In a unanimous vote, the Acme Township Board of Trustees last night approved a conceptual plan for the Village at Grand Traverse, a hotly contested development that will rise in a 182-acre field just northeast of Traverse City. The board did so despite the fact that all five of its members who ran for re-election in the Aug. 3 primary lost by wide margins, largely due to their steadfast support of the development project.

Chris Bzdok, an attorney for Concerned Citizens of Acme Township, a group that organized to stop the development in its present proposed form, said CCAT may now pursue a lawsuit to stop the project. The group successfully stalled the project with a legal challenge in March; this time, however, Mr. Bzdok indicated that a suit could well look into the possibility that township officials made improper, off-the-record promises to the developers before any official votes were taken on the matter.

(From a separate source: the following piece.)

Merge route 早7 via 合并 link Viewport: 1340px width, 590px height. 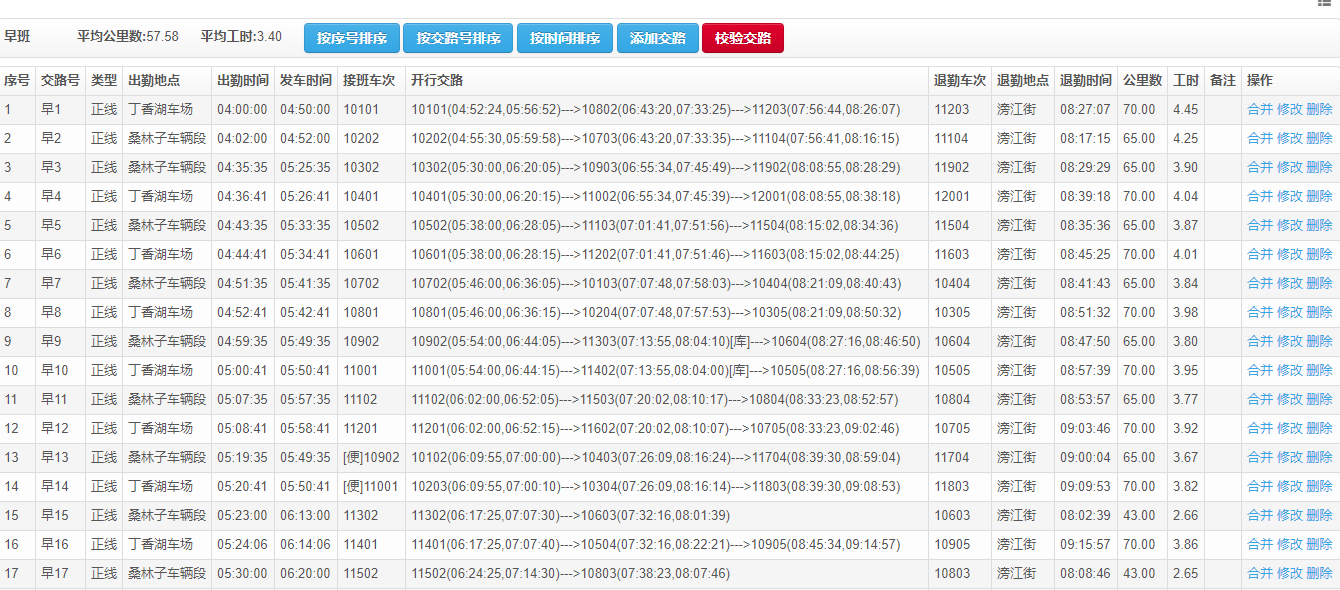[1259, 284]
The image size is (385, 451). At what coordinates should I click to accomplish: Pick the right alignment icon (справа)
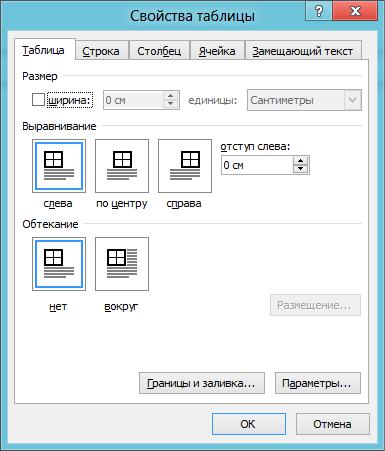(x=185, y=166)
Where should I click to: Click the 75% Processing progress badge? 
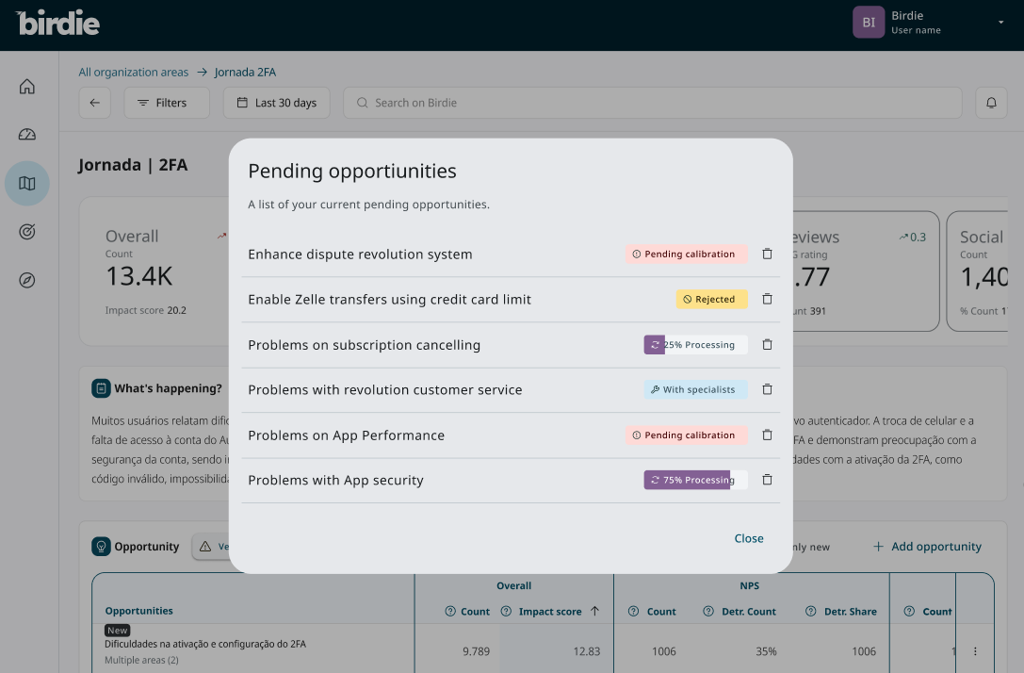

“If the township predecides a project and finds ways around the public process,” the attorney told the Traverse City Record Eagle, “they are exposing themselves to further legal challenge. In our mind it raises very, very serious questions about how this project operated behind closed doors.”

The project as currently configured would include 770,000 square feet of retail space, 365,000 square feet of “mixed use” space, government facilities, 820 housing units, and  a 250-room hotel. Opponents want the commercial and mixed use space, and the large parking lots that come with them, drastically reduced.